In Diamond, the taxpayer was a mortgage broker who, along with a third party who held a contract to purchase an office building, agreed in 1961 to purchase and operate the building as a joint venture. They consummated the purchase in February, 1962, and shortly thereafter Diamond sold his interest for $40,000, and sought to account for these proceeds as a short term capital gain on his 1962 income tax return. The Seventh Circuit, in agreement with the Tax Court, rejected the plaintiff’s contention and held the sum to be ordinary income. The Seventh Circuit also stated that even if capital gain treatment were appropriate, no gain had occurred for, as the Tax Court determined, the value of Diamond’s partnership interest as received on February 18, 1962, and as sold a few weeks later, amounted to $40,000.

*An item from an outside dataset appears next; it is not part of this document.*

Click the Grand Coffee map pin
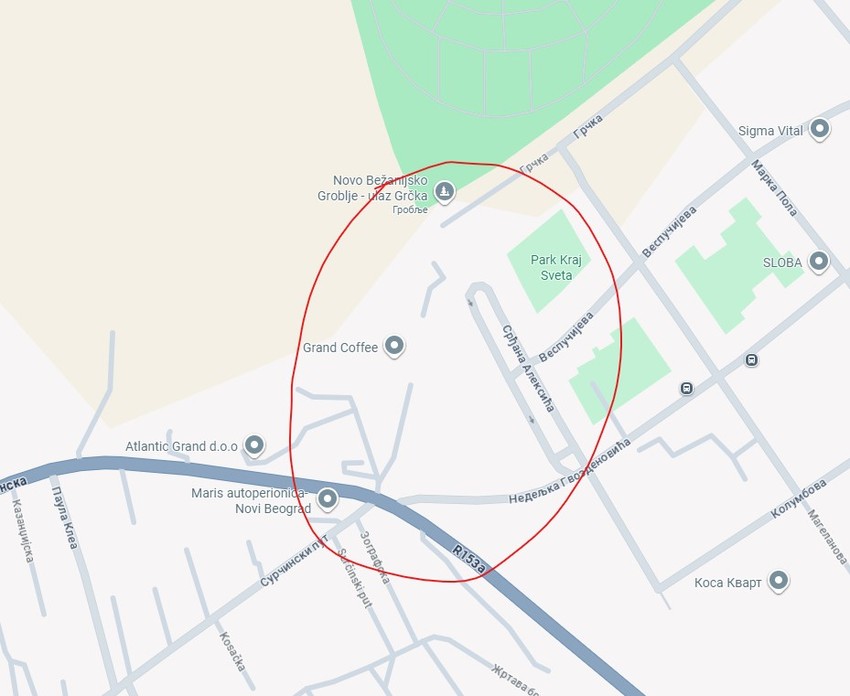 coord(394,346)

Aside from certain aspects of partnership tax law, not present in the Vestal case, the determination that Diamond received ordinary income in the tax year of 1962 and the court’s statement that “the receipt of a profit-share with determinable market value is income,” 492 F.2d at 291, is consistent with our holding in Vestal. In Diamond, the taxable event occurred in 1962, when the parties actually acquired the building to be held as a joint venture, not in the prior year when the preliminary contract was made. Similarly, in Vestal; we hold that the taxable event occurred upon acquisition of the actual joint venture interest by Vestal, not in an earlier year upon execution of the initial contract between Vestal and the El Dorado investors.
Accordingly, the petition for rehearing is denied.